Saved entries
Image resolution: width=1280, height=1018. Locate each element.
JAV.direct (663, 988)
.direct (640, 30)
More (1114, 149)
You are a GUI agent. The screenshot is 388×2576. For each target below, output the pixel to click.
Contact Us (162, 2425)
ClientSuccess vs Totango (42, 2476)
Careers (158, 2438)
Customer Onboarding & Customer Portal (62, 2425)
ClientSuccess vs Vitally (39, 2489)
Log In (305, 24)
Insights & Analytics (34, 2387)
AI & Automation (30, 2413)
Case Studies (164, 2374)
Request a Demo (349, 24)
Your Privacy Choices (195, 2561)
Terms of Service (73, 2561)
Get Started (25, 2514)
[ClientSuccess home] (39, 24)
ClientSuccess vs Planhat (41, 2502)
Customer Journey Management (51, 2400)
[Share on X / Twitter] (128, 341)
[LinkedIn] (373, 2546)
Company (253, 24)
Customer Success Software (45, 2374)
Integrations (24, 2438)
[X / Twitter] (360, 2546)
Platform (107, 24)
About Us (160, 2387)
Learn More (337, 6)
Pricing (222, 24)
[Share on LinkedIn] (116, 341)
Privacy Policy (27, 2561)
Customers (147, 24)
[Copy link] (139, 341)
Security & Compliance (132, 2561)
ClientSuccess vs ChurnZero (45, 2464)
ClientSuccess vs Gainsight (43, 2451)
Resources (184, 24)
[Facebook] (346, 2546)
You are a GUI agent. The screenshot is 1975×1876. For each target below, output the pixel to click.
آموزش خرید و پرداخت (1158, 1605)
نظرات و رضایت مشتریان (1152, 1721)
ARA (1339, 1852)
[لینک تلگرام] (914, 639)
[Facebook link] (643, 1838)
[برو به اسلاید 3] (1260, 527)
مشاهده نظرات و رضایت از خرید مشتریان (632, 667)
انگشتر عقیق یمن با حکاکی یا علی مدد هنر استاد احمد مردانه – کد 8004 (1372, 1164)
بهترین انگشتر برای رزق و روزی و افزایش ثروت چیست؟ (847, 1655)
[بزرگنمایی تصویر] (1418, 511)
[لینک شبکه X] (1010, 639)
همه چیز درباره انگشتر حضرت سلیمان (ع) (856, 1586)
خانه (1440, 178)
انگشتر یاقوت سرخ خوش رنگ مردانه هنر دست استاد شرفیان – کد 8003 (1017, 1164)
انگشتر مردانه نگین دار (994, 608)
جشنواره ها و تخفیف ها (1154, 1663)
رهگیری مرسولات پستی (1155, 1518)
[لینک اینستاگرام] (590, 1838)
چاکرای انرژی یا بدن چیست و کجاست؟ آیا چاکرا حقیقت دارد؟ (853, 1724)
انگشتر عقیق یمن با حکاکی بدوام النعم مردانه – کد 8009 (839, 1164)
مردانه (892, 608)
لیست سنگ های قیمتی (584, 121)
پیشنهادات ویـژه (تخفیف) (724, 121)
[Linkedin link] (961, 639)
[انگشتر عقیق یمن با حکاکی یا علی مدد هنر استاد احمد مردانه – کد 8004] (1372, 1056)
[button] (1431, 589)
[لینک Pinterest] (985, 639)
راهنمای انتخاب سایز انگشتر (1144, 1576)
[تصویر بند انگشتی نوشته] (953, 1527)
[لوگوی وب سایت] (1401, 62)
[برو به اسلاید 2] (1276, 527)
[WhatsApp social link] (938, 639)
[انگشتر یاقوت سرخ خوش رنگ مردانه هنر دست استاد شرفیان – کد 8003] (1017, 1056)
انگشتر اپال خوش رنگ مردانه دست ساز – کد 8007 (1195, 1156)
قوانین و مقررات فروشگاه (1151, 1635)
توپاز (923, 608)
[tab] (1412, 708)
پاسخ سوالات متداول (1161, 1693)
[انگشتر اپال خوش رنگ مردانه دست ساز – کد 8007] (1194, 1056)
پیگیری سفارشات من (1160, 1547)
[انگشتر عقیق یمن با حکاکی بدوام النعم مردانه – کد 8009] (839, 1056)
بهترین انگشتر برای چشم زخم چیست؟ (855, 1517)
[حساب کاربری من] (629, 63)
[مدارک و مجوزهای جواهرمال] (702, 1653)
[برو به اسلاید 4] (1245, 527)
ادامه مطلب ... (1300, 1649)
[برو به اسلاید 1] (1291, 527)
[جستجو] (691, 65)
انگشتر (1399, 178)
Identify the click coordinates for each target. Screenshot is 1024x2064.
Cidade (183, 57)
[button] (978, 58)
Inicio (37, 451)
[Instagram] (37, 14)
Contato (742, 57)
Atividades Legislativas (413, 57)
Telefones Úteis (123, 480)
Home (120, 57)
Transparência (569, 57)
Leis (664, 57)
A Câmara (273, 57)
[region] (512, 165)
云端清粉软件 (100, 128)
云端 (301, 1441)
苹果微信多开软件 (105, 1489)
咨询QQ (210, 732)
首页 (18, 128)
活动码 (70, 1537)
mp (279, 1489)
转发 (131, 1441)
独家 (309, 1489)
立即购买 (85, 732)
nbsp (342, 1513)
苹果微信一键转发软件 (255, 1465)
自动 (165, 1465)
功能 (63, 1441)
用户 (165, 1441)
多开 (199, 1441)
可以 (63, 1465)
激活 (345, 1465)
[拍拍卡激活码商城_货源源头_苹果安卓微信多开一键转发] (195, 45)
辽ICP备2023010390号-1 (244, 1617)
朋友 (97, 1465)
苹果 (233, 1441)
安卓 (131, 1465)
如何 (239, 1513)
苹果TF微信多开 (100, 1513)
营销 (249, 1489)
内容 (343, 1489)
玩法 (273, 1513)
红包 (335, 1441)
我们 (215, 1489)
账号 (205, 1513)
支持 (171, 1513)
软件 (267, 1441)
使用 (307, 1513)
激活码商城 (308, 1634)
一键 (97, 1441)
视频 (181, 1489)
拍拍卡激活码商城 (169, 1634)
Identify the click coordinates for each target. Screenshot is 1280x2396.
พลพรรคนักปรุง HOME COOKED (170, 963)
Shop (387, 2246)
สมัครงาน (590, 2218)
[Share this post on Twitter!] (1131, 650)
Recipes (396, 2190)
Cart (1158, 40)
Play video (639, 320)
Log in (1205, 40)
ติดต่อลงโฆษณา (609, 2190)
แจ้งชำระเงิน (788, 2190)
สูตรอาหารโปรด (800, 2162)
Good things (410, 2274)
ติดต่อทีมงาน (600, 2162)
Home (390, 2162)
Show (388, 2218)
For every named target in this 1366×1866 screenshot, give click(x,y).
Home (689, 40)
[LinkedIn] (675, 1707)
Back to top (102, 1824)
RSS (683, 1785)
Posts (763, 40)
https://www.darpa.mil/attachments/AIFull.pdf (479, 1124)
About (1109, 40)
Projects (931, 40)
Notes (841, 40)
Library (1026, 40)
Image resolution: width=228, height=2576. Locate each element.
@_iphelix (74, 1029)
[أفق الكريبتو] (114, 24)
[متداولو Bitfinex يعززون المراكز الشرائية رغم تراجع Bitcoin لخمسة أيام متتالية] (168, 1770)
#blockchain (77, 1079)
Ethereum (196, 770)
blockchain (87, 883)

* Required work: Exactly as they appear above, the records are to be transcribed in full.

* Solution to this problem:
Image resolution: width=1280, height=1018. Locate each element.
JAV.direct (663, 988)
.direct (640, 30)
More (1114, 149)
You are a GUI agent. The screenshot is 388×2576. For each target below, output the pixel to click.
Contact Us (162, 2425)
ClientSuccess vs Totango (42, 2476)
Careers (158, 2438)
Customer Onboarding & Customer Portal (62, 2425)
ClientSuccess vs Vitally (39, 2489)
Log In (305, 24)
Insights & Analytics (34, 2387)
AI & Automation (30, 2413)
Case Studies (164, 2374)
Request a Demo (349, 24)
Your Privacy Choices (195, 2561)
Terms of Service (73, 2561)
Get Started (25, 2514)
[ClientSuccess home] (39, 24)
ClientSuccess vs Planhat (41, 2502)
Customer Journey Management (51, 2400)
[Share on X / Twitter] (128, 341)
[LinkedIn] (373, 2546)
Company (253, 24)
Customer Success Software (45, 2374)
Integrations (24, 2438)
[X / Twitter] (360, 2546)
Platform (107, 24)
About Us (160, 2387)
Learn More (337, 6)
Pricing (222, 24)
[Share on LinkedIn] (116, 341)
Privacy Policy (27, 2561)
Customers (147, 24)
[Copy link] (139, 341)
Security & Compliance (132, 2561)
ClientSuccess vs ChurnZero (45, 2464)
ClientSuccess vs Gainsight (43, 2451)
Resources (184, 24)
[Facebook] (346, 2546)
You are a GUI agent. The screenshot is 1975×1876. For each target below, output the pixel to click.
آموزش خرید و پرداخت (1158, 1605)
نظرات و رضایت مشتریان (1152, 1721)
ARA (1339, 1852)
[لینک تلگرام] (914, 639)
[Facebook link] (643, 1838)
[برو به اسلاید 3] (1260, 527)
مشاهده نظرات و رضایت از خرید مشتریان (632, 667)
انگشتر عقیق یمن با حکاکی یا علی مدد هنر استاد احمد مردانه – کد 8004 (1372, 1164)
بهترین انگشتر برای رزق و روزی و افزایش ثروت چیست؟ (847, 1655)
[بزرگنمایی تصویر] (1418, 511)
[لینک شبکه X] (1010, 639)
همه چیز درباره انگشتر حضرت سلیمان (ع) (856, 1586)
خانه (1440, 178)
انگشتر یاقوت سرخ خوش رنگ مردانه هنر دست استاد شرفیان – کد 8003 (1017, 1164)
انگشتر مردانه نگین دار (994, 608)
جشنواره ها و تخفیف ها (1154, 1663)
رهگیری مرسولات پستی (1155, 1518)
[لینک اینستاگرام] (590, 1838)
چاکرای انرژی یا بدن چیست و کجاست؟ آیا چاکرا حقیقت دارد؟ (853, 1724)
انگشتر عقیق یمن با حکاکی بدوام النعم مردانه – کد 8009 (839, 1164)
مردانه (892, 608)
لیست سنگ های قیمتی (584, 121)
پیشنهادات ویـژه (تخفیف) (724, 121)
[Linkedin link] (961, 639)
[انگشتر عقیق یمن با حکاکی یا علی مدد هنر استاد احمد مردانه – کد 8004] (1372, 1056)
[button] (1431, 589)
[لینک Pinterest] (985, 639)
راهنمای انتخاب سایز انگشتر (1144, 1576)
[تصویر بند انگشتی نوشته] (953, 1527)
[لوگوی وب سایت] (1401, 62)
[برو به اسلاید 2] (1276, 527)
[WhatsApp social link] (938, 639)
[انگشتر یاقوت سرخ خوش رنگ مردانه هنر دست استاد شرفیان – کد 8003] (1017, 1056)
انگشتر اپال خوش رنگ مردانه دست ساز – کد 8007 (1195, 1156)
قوانین و مقررات فروشگاه (1151, 1635)
توپاز (923, 608)
[tab] (1412, 708)
پاسخ سوالات متداول (1161, 1693)
[انگشتر اپال خوش رنگ مردانه دست ساز – کد 8007] (1194, 1056)
پیگیری سفارشات من (1160, 1547)
[انگشتر عقیق یمن با حکاکی بدوام النعم مردانه – کد 8009] (839, 1056)
بهترین انگشتر برای چشم زخم چیست؟ (855, 1517)
[حساب کاربری من] (629, 63)
[مدارک و مجوزهای جواهرمال] (702, 1653)
[برو به اسلاید 4] (1245, 527)
ادامه مطلب ... (1300, 1649)
[برو به اسلاید 1] (1291, 527)
[جستجو] (691, 65)
انگشتر (1399, 178)
Identify the click coordinates for each target. Screenshot is 1024x2064.
Cidade (183, 57)
[button] (978, 58)
Inicio (37, 451)
[Instagram] (37, 14)
Contato (742, 57)
Atividades Legislativas (413, 57)
Telefones Úteis (123, 480)
Home (120, 57)
Transparência (569, 57)
Leis (664, 57)
A Câmara (273, 57)
[region] (512, 165)
云端清粉软件 (100, 128)
云端 (301, 1441)
苹果微信多开软件 (105, 1489)
咨询QQ (210, 732)
首页 (18, 128)
活动码 (70, 1537)
mp (279, 1489)
转发 (131, 1441)
独家 (309, 1489)
立即购买 (85, 732)
nbsp (342, 1513)
苹果微信一键转发软件 (255, 1465)
自动 (165, 1465)
功能 (63, 1441)
用户 (165, 1441)
多开 (199, 1441)
可以 (63, 1465)
激活 (345, 1465)
[拍拍卡激活码商城_货源源头_苹果安卓微信多开一键转发] (195, 45)
辽ICP备2023010390号-1 (244, 1617)
朋友 (97, 1465)
苹果 (233, 1441)
安卓 (131, 1465)
如何 (239, 1513)
苹果TF微信多开 (100, 1513)
营销 (249, 1489)
内容 (343, 1489)
玩法 (273, 1513)
红包 (335, 1441)
我们 (215, 1489)
账号 (205, 1513)
支持 (171, 1513)
软件 (267, 1441)
使用 (307, 1513)
激活码商城 (308, 1634)
一键 (97, 1441)
视频 (181, 1489)
拍拍卡激活码商城 (169, 1634)
Identify the click coordinates for each target. Screenshot is 1280x2396.
พลพรรคนักปรุง HOME COOKED (170, 963)
Shop (387, 2246)
สมัครงาน (590, 2218)
[Share this post on Twitter!] (1131, 650)
Recipes (396, 2190)
Cart (1158, 40)
Play video (639, 320)
Log in (1205, 40)
ติดต่อลงโฆษณา (609, 2190)
แจ้งชำระเงิน (788, 2190)
สูตรอาหารโปรด (800, 2162)
Good things (410, 2274)
ติดต่อทีมงาน (600, 2162)
Home (390, 2162)
Show (388, 2218)
For every named target in this 1366×1866 screenshot, give click(x,y).
Home (689, 40)
[LinkedIn] (675, 1707)
Back to top (102, 1824)
RSS (683, 1785)
Posts (763, 40)
https://www.darpa.mil/attachments/AIFull.pdf (479, 1124)
About (1109, 40)
Projects (931, 40)
Notes (841, 40)
Library (1026, 40)
Image resolution: width=228, height=2576. Locate each element.
@_iphelix (74, 1029)
[أفق الكريبتو] (114, 24)
[متداولو Bitfinex يعززون المراكز الشرائية رغم تراجع Bitcoin لخمسة أيام متتالية] (168, 1770)
#blockchain (77, 1079)
Ethereum (196, 770)
blockchain (87, 883)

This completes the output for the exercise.